L'annuncio della scoperta su Marte di grandi quantità di molecole organiche complesse individuate da Curiosity avrebbe forse potuto essere fatto una quarantina di anni fa, se questi mattoni fondamentali della vita non fossero stati accidentalmente bruciati mentre si raccoglievano i campioni.
Un nuovo articolo pubblicato sulla rivista Journal of Geophysical Research: Planets rispolvera una teoria più volte proposta in passato per spiegare l'apparente insuccesso del Programma della NASA Viking nel rintracciare materiale organico sul Pianeta Rosso.
Un nulla di fatto. Nel 1976, i lander gemelli della missione condussero i primi, attesi esperimenti per cercare molecole organiche sul suolo marziano: si pensava che il pianeta, bombardato di micrometeoriti, dovesse esserne ricoperto, ma l'esito globale dei tre test previsti sul suolo fu negativo, con prevedibile stupore degli scienziati.
Sull'accaduto si susseguirono diverse spiegazioni, fino a che nel 2008, un altro lander della Nasa, Phoenix, non rintracciò sulla superficie di Marte un sale inaspettato: il perclorato. Sulla Terra, questa sostanza è usata come propellente per i razzi e nei fuochi d'artificio, perché esplosiva alle alte temperature. Su Marte fa più freddo e questo rischio non sussiste, tuttavia i lander Viking dovettero riscaldare i campioni per "annusare" le componenti costituenti del suolo marziano. La presenza di perclorato nel suolo potrebbe aver fatto bruciare ogni traccia di molecola organica, cancellandola dai campioni.
Si riapre il caso. Anche in questo caso la vicenda lasciò divisa la comunità scientifica. Ed è qui che entra in gioco Curiosity. Tra le molecole organiche, il rover ha trovato tracce di clorobenzene, una molecola prodotta quando il carbonio reagisce, bruciando, con il perclorato. Insomma la prova indiretta della passata presenza di tracce organiche su Marte.
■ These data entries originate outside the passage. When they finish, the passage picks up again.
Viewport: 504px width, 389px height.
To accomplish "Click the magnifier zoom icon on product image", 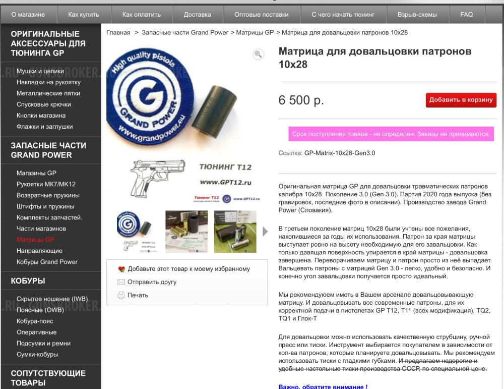I will (x=258, y=54).
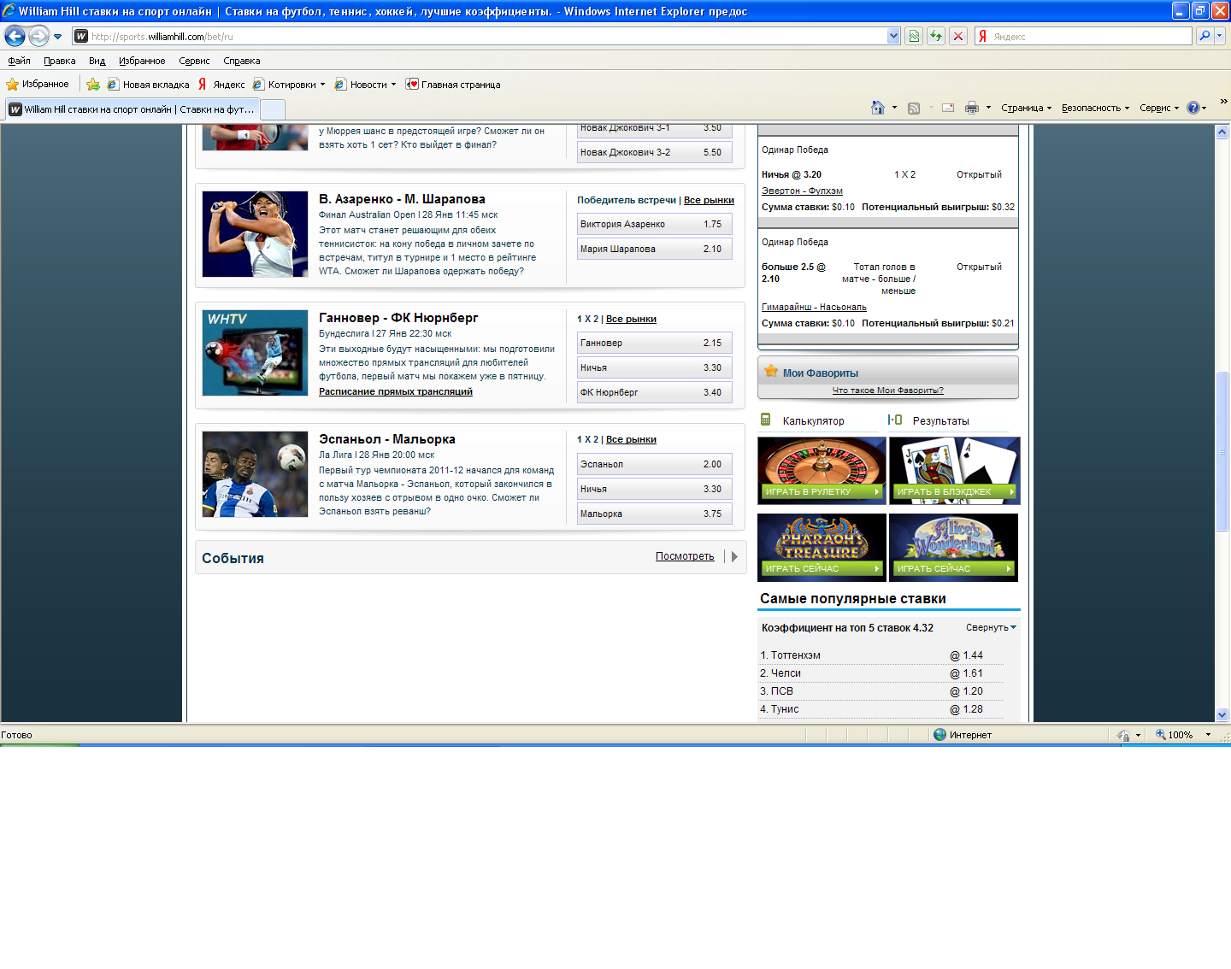Open the Страница dropdown menu

point(1025,108)
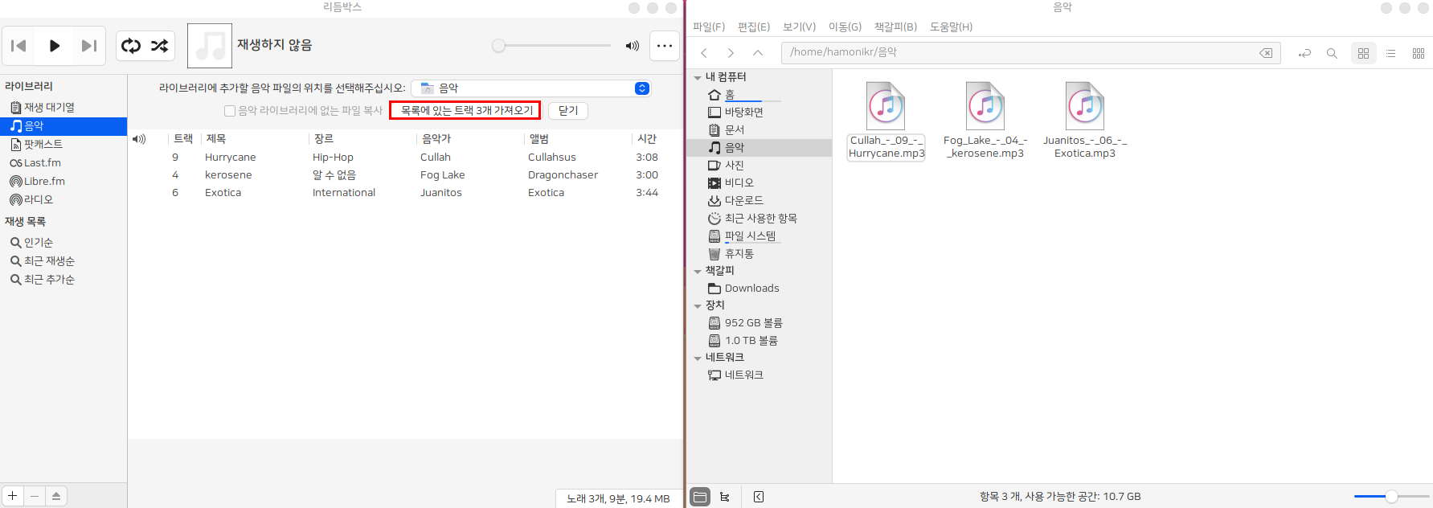The image size is (1433, 508).
Task: Open the three-dots application menu
Action: [665, 46]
Oltretutto, il fatto che Curiosity abbia trovato una tale abbondanza di composti organici su Marte rende ancora più inspiegabile il "buco nell'acqua" dei Viking.
Tracce di clorobenzene sono emerse anche scavando nei dati storici della missione, scrivono nella ricerca gli astrobiologi del LATMOS research centre in Francia. Precisando, però, che questa sostanza potrebbe anche essere finita lì per una contaminazione degli strumenti avvenuta a Terra.
Se le conclusioni dello studio fossero confermate, vorrebbe dire che non solo i Viking non tornarono a mani vuote, ma che - se vi sommiamo le scoperte di Curiosity - il Pianeta Rosso è letteralmente disseminato di possibili mattoni della vita.